If it is a peer, then it might be looking at opportunities that you can collaborate and work together on delivering something. If their team is working on a high-value item for the organization, then maybe it’s a matter of leaning in to assist.


If it is a manager or leader, above you - maybe it would be taking accountability from them, and offering to assist. Maybe there is a meeting that is coming up next week, that you could chair, or maybe you could take notes. Maybe there is something you can follow up on an action item.


The idea here is, that making someone else day easier or helping, allows you to build trust with that person, and improves the relationship. Both parties will be seen as having a common shared objective and people will organically either know you have there back, or be able to count on you when things get hard. However they also will learn and understand how you react to things, what skills or value you bring to the table, and will know how you can help when needed.

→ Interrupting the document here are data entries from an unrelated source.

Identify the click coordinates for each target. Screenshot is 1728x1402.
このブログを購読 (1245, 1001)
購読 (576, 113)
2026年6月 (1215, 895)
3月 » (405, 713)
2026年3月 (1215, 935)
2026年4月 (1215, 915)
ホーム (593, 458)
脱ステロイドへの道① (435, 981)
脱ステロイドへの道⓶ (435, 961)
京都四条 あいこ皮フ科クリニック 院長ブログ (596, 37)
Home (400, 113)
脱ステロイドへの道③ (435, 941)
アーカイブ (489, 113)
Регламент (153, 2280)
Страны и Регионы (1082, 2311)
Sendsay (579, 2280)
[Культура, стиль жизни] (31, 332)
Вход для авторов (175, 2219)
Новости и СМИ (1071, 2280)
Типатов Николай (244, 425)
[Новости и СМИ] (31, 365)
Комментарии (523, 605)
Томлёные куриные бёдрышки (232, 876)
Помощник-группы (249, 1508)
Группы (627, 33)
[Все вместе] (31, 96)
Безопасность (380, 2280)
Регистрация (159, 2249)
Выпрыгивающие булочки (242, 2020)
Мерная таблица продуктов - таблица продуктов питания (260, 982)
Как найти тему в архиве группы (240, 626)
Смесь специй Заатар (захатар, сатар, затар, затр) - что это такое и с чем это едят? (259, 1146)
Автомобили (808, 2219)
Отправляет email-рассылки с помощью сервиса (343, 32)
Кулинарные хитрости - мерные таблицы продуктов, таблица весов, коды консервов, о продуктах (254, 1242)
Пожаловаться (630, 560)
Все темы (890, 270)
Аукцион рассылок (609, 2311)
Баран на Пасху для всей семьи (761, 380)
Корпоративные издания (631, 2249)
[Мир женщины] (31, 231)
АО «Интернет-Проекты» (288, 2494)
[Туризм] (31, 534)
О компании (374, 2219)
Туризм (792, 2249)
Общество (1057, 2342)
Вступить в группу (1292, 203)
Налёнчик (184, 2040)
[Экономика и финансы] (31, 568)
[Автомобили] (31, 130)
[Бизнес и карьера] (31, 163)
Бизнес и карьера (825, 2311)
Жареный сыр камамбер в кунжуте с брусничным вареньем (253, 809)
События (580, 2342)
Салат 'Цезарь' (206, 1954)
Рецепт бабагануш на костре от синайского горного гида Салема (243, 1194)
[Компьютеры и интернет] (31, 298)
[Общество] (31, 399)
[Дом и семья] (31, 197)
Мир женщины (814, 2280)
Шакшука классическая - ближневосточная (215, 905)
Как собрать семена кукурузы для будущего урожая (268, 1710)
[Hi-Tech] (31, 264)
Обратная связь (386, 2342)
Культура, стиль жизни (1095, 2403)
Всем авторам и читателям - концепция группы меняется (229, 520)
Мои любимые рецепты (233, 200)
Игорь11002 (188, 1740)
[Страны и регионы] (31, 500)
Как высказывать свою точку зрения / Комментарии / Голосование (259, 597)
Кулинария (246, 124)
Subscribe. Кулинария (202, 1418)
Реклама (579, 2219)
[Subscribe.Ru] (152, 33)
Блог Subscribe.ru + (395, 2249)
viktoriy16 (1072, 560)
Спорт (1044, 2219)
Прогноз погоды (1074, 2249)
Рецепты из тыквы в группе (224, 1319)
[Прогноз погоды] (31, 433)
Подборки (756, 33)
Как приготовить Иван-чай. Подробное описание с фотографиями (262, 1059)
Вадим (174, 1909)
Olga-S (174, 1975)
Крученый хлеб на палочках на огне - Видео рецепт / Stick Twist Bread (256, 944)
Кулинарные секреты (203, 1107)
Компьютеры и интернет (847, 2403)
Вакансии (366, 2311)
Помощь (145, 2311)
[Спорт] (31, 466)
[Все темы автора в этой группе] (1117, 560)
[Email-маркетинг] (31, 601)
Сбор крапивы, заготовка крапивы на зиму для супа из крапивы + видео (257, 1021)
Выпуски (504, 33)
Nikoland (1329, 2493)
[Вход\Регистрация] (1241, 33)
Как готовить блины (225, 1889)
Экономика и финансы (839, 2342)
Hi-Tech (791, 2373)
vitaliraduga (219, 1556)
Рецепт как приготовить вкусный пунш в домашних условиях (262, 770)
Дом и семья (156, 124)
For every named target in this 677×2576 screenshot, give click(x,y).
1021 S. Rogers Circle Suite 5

7. Plan, but don’t over plan


When we work on any data project, it’s important to plan out what needs to be done. I have seen it all;

  • Teams that don’t plan at all, and none of the team members know what to do.
  • Teams that run into planning paralysis, and keep refactoring the plan and delaying the start till they have a solid foundation that they can deliver from

I think the sweet spot is in between, you need something that everyone can know what direction they are heading towards, and what needs to be done. However you don’t need a detailed plan of every join, business rules or logic. If there is uncertainty then just time box the time that is spent on those items.



8. Create your second brain


I don’t know about you, but my brain has limited storage. One item I find useful is having a git repository of;

  • Common Queries
  • Common Questions Asked
  • Snippets of code like test harness for testing scenarios on a test data set, or implementation of certain code blocks, spark jobs etc
  • Performance, Incident Queries used to quickly understand or interrogate logs

To add a layer to this, especially around the common questions. You could add this to a list, to give to a LLM like ChatGPT, and ask it to formulate an email response for you. Enabling you to answer questions fast and quickly. If you had a bit more time, you could also incorporate that into a chatbot functionality on the Slack channel.


The idea here is about having knowledge that is quickly accessible, so it doesn’t take a lot of time for you. Sometimes you might know the answer, but if it takes 30 mins to 60 minutes of your time to write up a query or explain, then that time out of your day delivers value.


You can also layer this onto the “Show your work” mentioned above, to make sure your collaborating a knowledge base with your peers.




These are some of the guiding lights for me. The important elements that have stuck out to me. Hopefully, some of these you find useful as well.